Nie będzie ugody w procesie o „nieroby”, jaki zarząd powiatu wytoczy prezydentowi Robertowi Raczyńskiemu. Pełnomocnik starostwa odmówił zawarcia porozumienia, nie chciał jej też prezydent Robert Raczyński, który podtrzymuje, że urzędnicy w starostwie nic nie robią dla rozwoju Lubina, a tylko przeszkadzają, czego najlepszym przykładem jest blokowanie budowy hali sportowej i galerii w rynku.

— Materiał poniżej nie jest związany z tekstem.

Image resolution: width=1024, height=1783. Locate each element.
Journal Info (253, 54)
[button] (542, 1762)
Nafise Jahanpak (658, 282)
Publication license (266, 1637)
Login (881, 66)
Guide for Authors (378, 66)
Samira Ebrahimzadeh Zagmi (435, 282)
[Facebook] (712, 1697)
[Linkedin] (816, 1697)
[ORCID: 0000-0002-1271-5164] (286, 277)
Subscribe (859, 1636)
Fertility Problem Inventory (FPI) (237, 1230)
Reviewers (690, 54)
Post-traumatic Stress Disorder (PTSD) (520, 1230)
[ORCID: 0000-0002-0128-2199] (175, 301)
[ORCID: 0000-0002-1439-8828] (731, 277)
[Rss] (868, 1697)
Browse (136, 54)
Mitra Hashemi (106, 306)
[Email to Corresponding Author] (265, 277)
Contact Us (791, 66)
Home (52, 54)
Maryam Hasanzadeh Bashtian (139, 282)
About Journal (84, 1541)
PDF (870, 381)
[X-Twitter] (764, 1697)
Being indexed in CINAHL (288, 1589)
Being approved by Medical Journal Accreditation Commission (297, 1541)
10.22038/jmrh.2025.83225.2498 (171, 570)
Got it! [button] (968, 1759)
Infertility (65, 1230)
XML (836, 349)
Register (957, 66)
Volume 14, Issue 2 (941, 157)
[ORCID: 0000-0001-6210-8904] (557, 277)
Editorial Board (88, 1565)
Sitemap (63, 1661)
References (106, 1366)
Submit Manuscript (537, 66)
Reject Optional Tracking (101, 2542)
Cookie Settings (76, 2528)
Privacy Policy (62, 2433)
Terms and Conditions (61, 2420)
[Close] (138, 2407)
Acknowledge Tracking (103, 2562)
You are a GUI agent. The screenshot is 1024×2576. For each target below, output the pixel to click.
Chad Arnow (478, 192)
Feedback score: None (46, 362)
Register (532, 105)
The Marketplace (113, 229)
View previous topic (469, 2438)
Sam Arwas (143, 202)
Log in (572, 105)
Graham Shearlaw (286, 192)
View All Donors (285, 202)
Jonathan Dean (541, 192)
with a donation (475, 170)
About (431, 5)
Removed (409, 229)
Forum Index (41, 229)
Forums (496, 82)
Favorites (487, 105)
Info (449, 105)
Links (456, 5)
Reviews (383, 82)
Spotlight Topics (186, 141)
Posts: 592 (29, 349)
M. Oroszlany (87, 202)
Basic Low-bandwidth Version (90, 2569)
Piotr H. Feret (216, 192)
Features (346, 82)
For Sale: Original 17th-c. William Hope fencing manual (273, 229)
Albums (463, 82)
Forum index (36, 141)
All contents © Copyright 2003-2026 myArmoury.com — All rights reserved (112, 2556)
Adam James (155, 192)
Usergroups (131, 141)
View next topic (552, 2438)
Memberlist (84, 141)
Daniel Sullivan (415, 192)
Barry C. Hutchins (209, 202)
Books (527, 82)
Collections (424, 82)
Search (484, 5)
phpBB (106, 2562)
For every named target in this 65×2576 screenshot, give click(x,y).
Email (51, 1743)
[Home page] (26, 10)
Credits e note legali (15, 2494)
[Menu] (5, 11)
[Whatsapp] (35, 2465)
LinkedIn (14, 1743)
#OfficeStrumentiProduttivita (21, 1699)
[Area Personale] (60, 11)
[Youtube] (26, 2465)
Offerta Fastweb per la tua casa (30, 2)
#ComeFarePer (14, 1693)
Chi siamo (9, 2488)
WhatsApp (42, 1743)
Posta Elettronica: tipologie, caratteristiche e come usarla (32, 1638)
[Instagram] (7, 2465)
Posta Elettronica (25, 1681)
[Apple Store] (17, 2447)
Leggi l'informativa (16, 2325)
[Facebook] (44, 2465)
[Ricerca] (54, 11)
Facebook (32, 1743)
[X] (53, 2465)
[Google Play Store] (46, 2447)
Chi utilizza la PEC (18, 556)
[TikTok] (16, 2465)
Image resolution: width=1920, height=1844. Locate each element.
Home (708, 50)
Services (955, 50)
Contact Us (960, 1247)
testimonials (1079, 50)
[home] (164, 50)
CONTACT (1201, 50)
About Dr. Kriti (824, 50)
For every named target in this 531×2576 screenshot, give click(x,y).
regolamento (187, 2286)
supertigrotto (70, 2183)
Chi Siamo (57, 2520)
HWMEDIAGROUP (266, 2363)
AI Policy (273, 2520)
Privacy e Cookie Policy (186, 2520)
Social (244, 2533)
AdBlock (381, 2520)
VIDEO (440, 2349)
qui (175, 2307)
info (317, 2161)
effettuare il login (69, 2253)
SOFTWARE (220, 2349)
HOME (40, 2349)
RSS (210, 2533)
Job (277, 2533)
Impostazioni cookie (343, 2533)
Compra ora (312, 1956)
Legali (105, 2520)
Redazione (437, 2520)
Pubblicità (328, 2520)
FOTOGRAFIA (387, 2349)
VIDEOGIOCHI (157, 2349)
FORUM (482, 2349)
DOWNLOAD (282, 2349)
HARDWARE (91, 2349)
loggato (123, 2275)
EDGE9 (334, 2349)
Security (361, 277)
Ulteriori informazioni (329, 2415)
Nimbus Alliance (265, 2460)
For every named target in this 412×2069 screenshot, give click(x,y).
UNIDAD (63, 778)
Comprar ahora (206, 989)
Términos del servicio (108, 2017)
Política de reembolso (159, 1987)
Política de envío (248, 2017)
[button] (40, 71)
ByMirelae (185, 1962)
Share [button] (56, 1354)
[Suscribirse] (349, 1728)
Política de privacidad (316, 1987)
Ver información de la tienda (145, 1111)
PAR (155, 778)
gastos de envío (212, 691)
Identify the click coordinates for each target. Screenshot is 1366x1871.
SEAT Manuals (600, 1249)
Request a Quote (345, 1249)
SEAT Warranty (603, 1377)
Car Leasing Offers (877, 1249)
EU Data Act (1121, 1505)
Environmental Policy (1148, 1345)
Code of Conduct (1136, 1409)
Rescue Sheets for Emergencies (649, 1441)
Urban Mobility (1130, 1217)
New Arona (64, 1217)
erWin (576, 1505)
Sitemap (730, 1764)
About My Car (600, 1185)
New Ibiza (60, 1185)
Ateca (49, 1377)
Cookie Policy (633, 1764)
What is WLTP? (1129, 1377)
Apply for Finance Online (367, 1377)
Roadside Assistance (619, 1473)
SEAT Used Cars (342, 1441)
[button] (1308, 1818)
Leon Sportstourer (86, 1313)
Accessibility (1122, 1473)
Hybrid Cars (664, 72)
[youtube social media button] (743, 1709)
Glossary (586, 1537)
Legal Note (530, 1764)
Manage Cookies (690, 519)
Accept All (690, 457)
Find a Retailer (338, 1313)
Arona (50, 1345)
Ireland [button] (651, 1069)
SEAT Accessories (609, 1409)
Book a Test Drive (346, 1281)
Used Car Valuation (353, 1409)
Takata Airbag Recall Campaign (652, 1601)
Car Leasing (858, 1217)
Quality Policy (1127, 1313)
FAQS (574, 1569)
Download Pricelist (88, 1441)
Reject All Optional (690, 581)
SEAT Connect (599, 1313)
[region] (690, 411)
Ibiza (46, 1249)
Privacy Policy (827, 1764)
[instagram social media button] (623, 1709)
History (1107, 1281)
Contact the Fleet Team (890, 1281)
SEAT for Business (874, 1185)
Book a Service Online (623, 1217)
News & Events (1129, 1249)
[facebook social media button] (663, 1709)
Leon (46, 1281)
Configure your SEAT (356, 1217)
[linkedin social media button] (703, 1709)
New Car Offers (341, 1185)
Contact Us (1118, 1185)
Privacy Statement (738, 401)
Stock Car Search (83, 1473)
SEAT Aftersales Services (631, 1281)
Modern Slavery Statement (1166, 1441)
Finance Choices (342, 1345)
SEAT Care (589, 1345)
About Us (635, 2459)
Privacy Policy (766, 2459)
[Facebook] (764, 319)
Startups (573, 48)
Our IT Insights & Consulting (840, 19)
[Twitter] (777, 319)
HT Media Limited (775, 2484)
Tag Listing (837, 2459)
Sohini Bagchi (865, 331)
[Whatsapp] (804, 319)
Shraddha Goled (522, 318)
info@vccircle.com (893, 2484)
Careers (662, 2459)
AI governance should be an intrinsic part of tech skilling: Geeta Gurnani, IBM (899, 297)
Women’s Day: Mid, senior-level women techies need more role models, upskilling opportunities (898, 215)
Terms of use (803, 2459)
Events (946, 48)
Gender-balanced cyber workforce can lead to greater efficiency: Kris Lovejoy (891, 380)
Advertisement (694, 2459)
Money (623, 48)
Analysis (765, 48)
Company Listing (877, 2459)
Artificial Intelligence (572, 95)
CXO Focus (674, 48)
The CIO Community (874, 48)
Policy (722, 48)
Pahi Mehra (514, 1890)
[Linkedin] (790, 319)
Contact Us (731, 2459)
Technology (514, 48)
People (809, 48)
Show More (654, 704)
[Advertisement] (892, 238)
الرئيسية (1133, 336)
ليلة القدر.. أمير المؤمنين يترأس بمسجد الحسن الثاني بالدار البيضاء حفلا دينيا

Przypomnijmy, że prezydent nazwał „nierobami” władze starostwa, które poczuły się urażone i złożyły w lutym ubiegłego roku doniesienie do prokuratury o popełnieniu przestępstwa. Prokuratura odmówiła jednak wszczęcia postępowania, stwierdzając, że nie dostrzega interesu społecznego w tej sprawie. Zarząd powiatu złożył zażalenie na decyzję prokuratury, jednak sąd oddalił jego skargę i utrzymał w mocy wcześniejszą decyzję. Zarząd starostwa nie zrezygnował i złożył przeciwko prezydentowi prywatny akt oskarżenia.
Dzisiaj doszło do pierwszej rozprawy pojednawczej. Decyzją sądu odbyła się ona z wyłączeniem jawności. Porozumienia jednak nie osiągnięto, gdyż, jak mówił po wyjściu z sali rozpraw prezydent Robert Raczyński, nie chciała jej żadna ze stron. Prezydent nadal podtrzymuje wcześniejszą opinię na temat pracy zarządu powiatu, dodając, że jest w stanie dowieść prawdziwość wypowiedzianych słów.
– Nadal podtrzymuję, że zarządy starostw nie są do niczego potrzebne i są zbędne. Politycy, którzy w nich zasiadają opóźniają wszystkie inwestycje. W Polsce wydawanie zezwoleń budowlanych trwa niekiedy ponad rok i często niestety nie jest to decyzja administracyjna, ale polityczna. Idealnym przykładem jest tutaj rynek lubiński. Zaznaczam, że dotyczy to zarządu, bo nie mam nic przeciwko urzędnikom, którzy sumiennie wykonują swoje obowiązki – mówi prezydent.
Robert Raczyński wskazuje też, że powiatem jest też Legnica, a jednak zamiast kilkuosobowego zarządu, prezydent pełni jednocześnie funkcję starosty i prezydenta, co nie obciąża go dodatkową pracą. Podobnie jest też w Jeleniej Górze, Wrocławiu, czy w Sieradzu, Skierniewicach i Płocku.
Ireneusz Oszczęda, pełnomocnik starostwa, wskazuje, że dalsze postępowanie zależy od stanowiska prezydenta i od przedstawionych dowodów na okoliczność zasadności swoich twierdzeń. Pytany czy starostwo nie obawia się, że prezydent będzie w stanie udowodnić bezczynność władz powiatu odpowiada:
– Nie wiem. Trudno mi powiedzieć, ja jestem tylko pełnomocnikiem i nie wiem czego ma się starostwo bać. Jeżeli się okaże, że ma się czegoś bać, no to się okaże, jeżeli nie, no to nie – mówi.